In another preferred embodiment, the axillary panel and/or the deltoid panel can be integral to the vest, but expandable in such a way that the coverage area for the axillary or deltoid areas are covered by use, for example, of an accordion or pleated panel that is part of the vest itself.
This invention offers mobility, and universal fit. The invention also is simple to demonstrate, and easily is removed and attached by soldiers in the field to either their right or left sides. If preferred, multiple sets can be used on both arms and shoulders. The invention does not encumber the user from engaging in a firing position, and other combat ready positions and maneuvers required in the field. It is lightweight, weighing approximately 5 pounds per panel in a preferred embodiment. The panels could be made in any suitable colors required by the usage, such as desert or woodland camouflage patterns.
Many personnel can benefit from the added protection provided by this invention. Drivers and passengers (included mounted troops) of armored and unarmored vehicles can benefit from these improvements to body armor. Turret gunners in armored and unarmored vehicles will appreciate the added protection. Occupants of boats, helicopters, tanks, light armor vehicles, and even dismounted troops will benefit from this invention. Non-military personnel, including contract personnel, law enforcement, corrections officers, tactical and private security forces also will benefit from the protection offered by this invention. Further usages include explosive ordinance disposal, athletic activities, and animal training and detaining.

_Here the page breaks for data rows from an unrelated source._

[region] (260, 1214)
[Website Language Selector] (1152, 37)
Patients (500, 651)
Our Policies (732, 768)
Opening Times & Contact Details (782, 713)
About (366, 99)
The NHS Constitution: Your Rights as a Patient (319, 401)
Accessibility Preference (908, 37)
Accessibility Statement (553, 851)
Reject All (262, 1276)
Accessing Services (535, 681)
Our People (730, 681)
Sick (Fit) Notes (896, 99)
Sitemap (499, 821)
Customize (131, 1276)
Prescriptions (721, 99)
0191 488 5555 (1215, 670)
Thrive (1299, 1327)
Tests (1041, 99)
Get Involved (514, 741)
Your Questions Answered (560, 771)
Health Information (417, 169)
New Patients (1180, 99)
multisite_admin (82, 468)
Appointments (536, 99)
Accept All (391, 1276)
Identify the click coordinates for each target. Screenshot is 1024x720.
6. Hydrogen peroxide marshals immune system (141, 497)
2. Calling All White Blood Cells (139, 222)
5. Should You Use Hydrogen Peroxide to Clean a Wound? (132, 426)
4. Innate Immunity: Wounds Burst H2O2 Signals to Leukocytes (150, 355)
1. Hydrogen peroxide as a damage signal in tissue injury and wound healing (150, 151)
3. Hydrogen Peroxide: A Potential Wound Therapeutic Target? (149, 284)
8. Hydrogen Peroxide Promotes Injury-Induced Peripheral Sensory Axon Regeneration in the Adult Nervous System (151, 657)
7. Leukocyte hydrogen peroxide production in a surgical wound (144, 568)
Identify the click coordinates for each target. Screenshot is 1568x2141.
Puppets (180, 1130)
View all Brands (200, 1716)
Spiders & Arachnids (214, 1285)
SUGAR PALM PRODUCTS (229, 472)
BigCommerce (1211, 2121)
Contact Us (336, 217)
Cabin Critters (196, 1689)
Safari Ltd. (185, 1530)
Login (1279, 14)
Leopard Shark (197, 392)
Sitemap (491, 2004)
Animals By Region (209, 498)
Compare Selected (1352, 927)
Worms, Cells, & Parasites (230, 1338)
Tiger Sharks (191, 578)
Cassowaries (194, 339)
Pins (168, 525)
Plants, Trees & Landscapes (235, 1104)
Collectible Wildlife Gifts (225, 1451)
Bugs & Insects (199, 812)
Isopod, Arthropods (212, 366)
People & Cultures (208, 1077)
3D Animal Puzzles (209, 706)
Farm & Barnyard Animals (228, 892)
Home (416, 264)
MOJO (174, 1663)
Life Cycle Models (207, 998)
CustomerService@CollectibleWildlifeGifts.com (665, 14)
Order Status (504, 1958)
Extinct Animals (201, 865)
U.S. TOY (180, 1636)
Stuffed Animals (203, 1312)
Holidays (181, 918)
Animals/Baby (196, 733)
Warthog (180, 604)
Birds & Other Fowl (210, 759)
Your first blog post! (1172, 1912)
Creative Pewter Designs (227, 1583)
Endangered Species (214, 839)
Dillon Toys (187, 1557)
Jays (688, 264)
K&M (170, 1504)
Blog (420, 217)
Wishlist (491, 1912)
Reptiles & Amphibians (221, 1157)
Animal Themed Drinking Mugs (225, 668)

During the development and testing of this invention in Iraq, the axillary panel successfully stopped a fragment from entering a wearer's chest cavity. This wearer was in the gunner position on a Light-Medium Tactical Vehicle (LMTV). Upon detonation of an IED placed by hostile forces, the vehicle cab sustained major damage. The gunner was wearing the standard issue Interceptor Body Armor vest, augmented by the axillary panel. Approximately a 1 inch metal shrapnel was stopped by the axillary panel, after the shrapnel penetrated an existing layer of the Interceptor vest. A fragment of this size is sufficient to sever major arteries in and around the heart and lungs, causing permanent injury and possibly death. The gunner was able to avoid serious injury and possible death, and returned to active duty following the incident.
The panels described herein can have be comprised of an outer shell layer that enclose an insert containing one or more sheets of ballistic resistant materials, as are well known in the art. The materials comprising the outer layer and ballistic sheets can be of any suitable materials given the desired usage conditions and environments. Additional hooks, loops and reflectors can be added as desired.
While preferred embodiments of the present invention have been described above, it is to be understood that any and all equivalent realizations of the present invention are included within the scope and spirit thereof. Thus, the embodiments depicted are presented by way of example only and are not intended as limitations upon the present invention. While particular embodiments of the invention have been described and shown, it will be understood by those of ordinary skill in this art that the present invention is not limited thereto since many modifications can be made. Therefore, it is contemplated that any and all such embodiments are included in the present invention as may fall within the literal or equivalent scope of the appended claims.